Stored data
════════

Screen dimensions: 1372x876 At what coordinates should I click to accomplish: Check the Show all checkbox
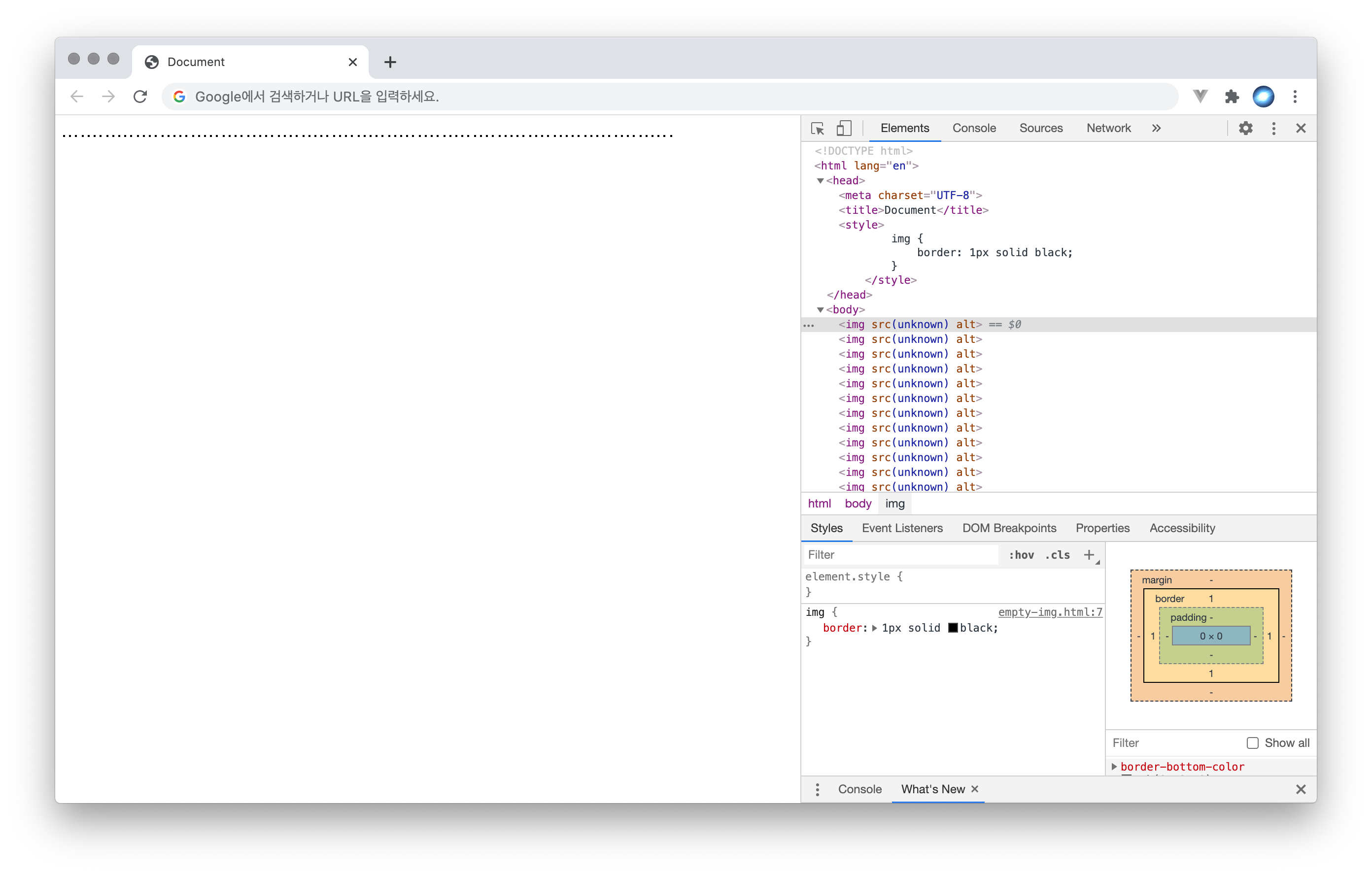pos(1252,742)
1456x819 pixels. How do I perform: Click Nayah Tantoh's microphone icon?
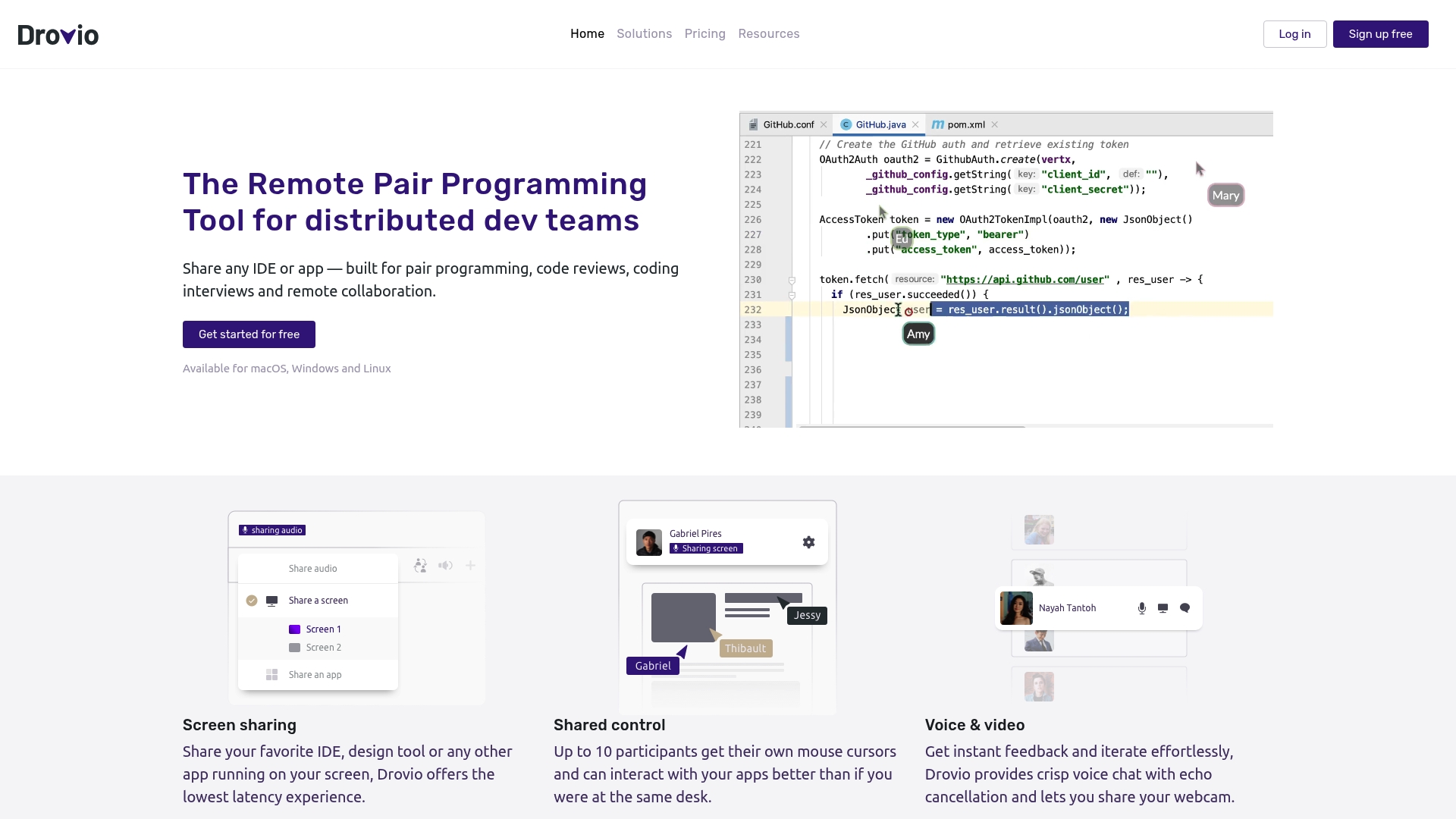coord(1142,608)
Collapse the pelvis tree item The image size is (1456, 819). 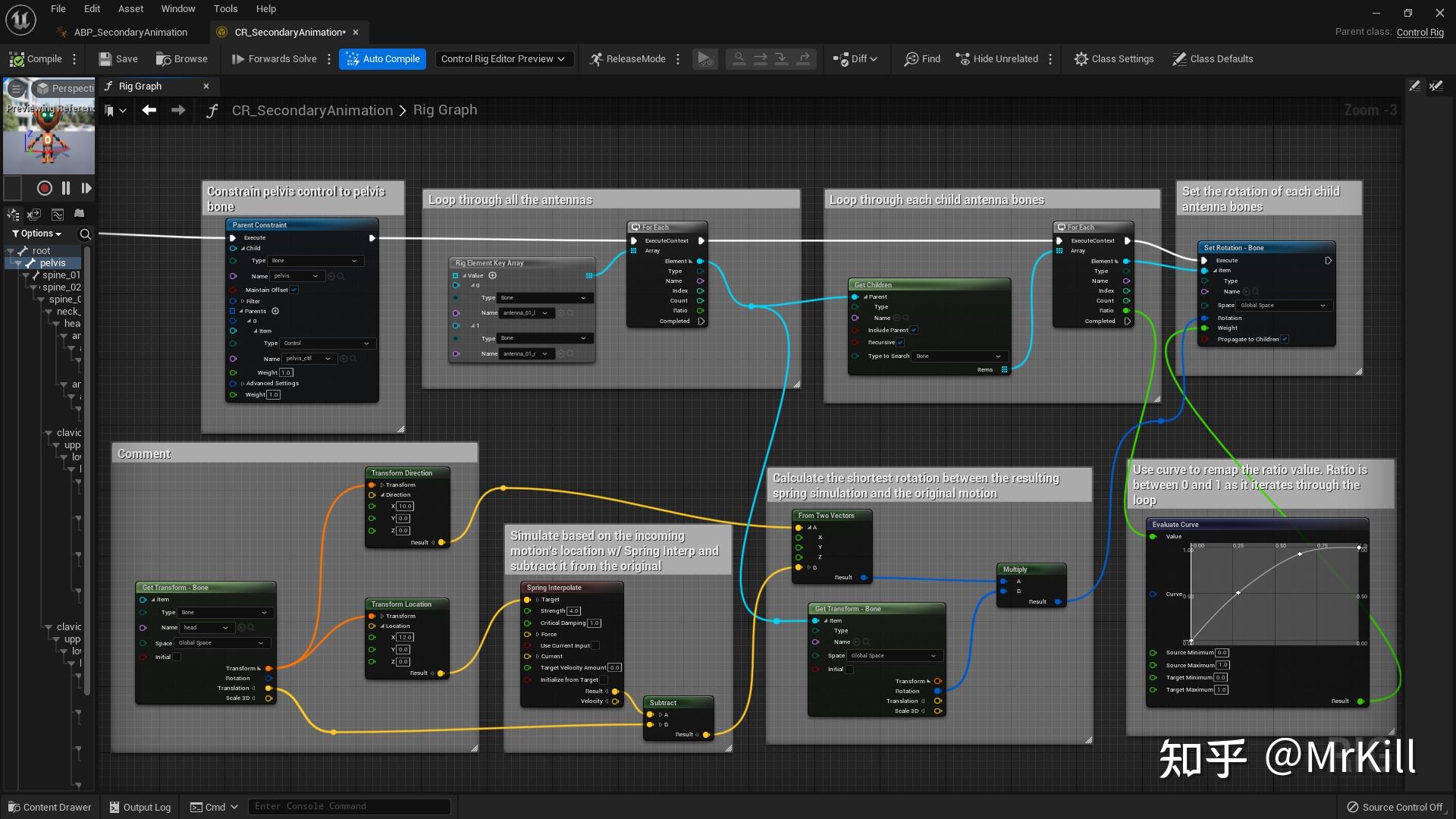pos(18,263)
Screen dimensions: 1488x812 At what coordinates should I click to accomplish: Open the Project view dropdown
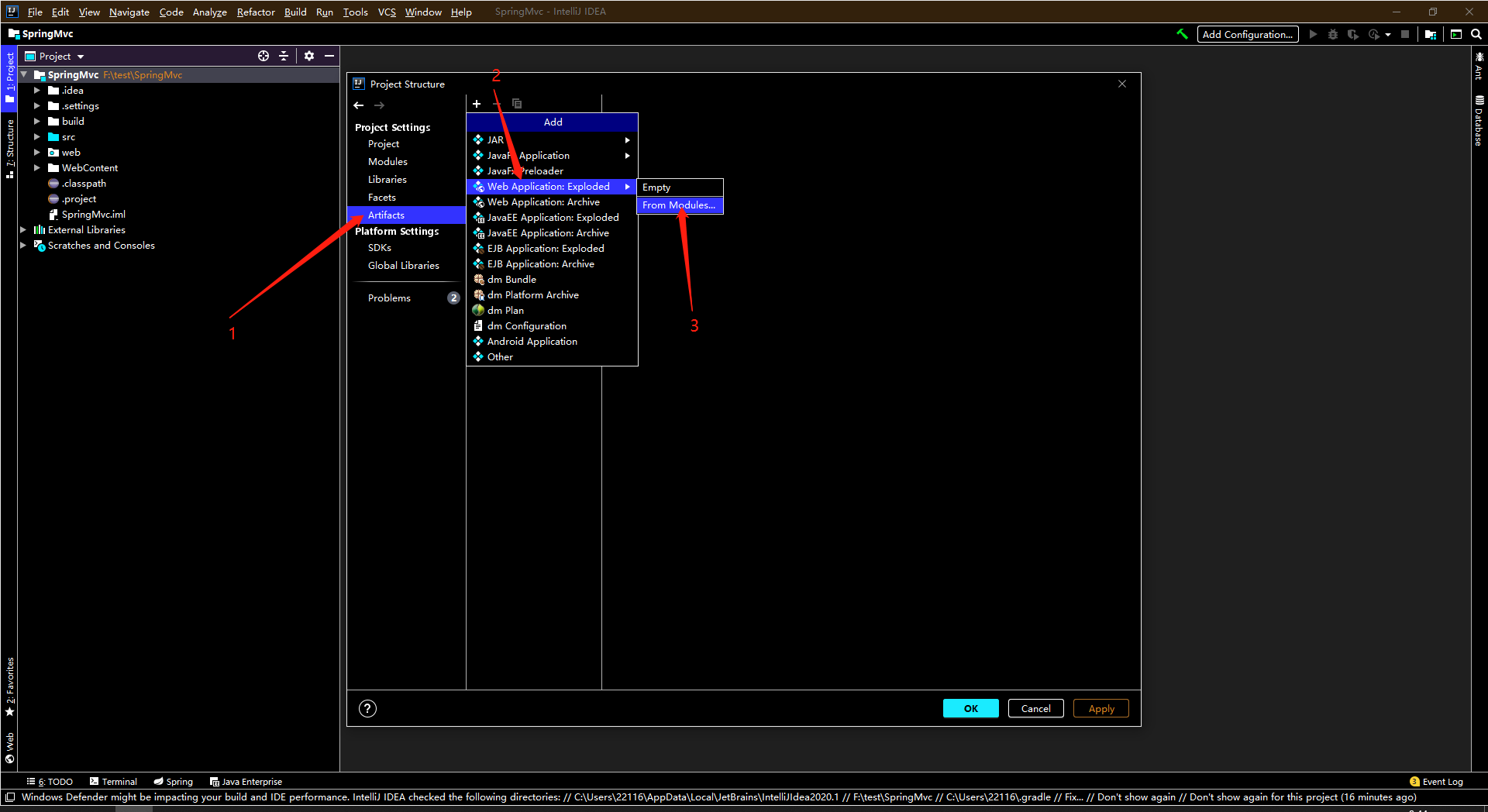coord(54,56)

════════

Only the lines from the one containing "Screen dimensions: 1488x812" through the end of the records are wanted, set down exactly and without their pictures.

Screen dimensions: 1488x812 At what coordinates should I click to accomplish: Open the Project view dropdown
coord(54,56)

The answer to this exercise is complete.